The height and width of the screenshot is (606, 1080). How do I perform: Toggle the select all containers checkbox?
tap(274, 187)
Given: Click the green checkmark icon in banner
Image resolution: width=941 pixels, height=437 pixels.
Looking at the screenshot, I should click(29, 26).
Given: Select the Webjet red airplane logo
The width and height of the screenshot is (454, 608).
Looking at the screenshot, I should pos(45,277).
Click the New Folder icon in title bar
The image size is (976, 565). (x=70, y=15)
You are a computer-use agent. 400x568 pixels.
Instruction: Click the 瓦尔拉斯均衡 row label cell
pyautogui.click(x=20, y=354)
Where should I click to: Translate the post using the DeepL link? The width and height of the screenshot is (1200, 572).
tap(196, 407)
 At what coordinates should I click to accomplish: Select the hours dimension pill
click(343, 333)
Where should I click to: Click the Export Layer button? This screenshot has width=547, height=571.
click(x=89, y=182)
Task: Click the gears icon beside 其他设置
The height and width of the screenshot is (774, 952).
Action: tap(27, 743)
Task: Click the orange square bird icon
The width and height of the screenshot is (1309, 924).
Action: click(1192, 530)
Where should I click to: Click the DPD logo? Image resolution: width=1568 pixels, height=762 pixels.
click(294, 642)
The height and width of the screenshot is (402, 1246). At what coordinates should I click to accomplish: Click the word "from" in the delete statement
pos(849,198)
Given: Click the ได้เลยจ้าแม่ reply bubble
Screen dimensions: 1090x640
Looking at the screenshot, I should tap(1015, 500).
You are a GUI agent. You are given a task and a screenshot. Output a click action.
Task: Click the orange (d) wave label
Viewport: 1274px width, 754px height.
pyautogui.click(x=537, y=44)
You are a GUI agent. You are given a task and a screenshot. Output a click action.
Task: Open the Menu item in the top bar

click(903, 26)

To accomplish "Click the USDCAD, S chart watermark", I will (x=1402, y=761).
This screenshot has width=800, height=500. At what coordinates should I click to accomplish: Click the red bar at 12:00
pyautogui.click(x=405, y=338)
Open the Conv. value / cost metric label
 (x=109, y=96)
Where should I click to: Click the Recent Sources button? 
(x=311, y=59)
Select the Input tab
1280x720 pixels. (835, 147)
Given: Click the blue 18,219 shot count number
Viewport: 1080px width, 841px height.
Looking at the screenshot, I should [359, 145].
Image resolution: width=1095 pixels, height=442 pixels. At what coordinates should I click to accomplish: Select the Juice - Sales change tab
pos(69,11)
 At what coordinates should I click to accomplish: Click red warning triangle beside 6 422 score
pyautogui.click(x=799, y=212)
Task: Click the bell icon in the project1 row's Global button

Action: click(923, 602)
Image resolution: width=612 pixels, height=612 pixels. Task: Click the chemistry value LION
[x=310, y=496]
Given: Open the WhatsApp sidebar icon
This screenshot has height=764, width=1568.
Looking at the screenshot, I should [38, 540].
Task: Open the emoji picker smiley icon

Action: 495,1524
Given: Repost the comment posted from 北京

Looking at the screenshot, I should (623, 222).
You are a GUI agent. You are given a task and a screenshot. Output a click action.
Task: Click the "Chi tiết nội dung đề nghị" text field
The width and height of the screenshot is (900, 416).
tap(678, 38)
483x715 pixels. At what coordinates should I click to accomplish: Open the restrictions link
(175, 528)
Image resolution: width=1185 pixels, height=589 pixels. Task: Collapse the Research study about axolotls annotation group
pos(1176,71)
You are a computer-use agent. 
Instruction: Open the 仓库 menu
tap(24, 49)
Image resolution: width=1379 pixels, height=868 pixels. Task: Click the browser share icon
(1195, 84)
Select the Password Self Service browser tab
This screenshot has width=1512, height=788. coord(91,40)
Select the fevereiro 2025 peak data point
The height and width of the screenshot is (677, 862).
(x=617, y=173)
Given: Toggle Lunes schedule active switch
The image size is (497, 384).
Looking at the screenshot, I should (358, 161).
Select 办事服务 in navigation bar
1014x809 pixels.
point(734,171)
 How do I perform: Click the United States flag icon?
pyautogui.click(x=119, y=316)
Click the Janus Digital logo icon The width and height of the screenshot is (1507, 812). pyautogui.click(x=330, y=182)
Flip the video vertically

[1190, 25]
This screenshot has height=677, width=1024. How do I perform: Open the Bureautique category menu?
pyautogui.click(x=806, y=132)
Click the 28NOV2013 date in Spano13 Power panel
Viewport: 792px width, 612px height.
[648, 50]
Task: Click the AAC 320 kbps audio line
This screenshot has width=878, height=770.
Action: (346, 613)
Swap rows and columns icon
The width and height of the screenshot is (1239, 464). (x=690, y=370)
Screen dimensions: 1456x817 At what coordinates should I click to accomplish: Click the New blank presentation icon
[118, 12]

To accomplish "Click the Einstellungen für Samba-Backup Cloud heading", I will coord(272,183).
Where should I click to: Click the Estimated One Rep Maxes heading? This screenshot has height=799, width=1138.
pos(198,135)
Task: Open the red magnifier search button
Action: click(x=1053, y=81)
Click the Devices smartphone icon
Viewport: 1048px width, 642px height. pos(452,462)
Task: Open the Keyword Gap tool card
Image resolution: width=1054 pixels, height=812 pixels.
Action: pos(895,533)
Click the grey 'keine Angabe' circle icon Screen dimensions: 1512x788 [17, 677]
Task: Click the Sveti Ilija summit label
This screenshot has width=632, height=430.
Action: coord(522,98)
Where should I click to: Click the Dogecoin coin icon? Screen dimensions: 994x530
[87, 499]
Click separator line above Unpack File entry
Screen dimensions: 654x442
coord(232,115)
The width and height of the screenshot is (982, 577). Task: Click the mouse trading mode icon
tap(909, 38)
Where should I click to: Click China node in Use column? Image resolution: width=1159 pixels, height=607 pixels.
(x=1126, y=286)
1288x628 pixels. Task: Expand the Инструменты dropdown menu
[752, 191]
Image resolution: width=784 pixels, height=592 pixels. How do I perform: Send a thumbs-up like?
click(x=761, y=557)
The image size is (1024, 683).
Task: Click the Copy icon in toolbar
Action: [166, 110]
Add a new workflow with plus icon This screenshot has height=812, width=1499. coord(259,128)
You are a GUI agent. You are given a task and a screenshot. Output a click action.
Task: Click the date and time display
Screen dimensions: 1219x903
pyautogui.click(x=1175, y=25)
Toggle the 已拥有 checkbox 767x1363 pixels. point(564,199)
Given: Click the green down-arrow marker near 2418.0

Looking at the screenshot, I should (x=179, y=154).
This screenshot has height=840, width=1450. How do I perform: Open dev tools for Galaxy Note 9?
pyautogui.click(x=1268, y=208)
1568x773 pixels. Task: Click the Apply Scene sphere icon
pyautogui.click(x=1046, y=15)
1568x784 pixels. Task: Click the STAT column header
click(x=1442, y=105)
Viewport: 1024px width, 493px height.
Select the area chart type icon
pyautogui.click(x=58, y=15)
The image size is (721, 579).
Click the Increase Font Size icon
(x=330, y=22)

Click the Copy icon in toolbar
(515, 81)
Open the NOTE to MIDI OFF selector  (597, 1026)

■ **GOAL**
Tallying with case counted, how many lines of the material above contain the word "label"? Reply with the number alone.

■ **RESULT FOR THIS TASK**
4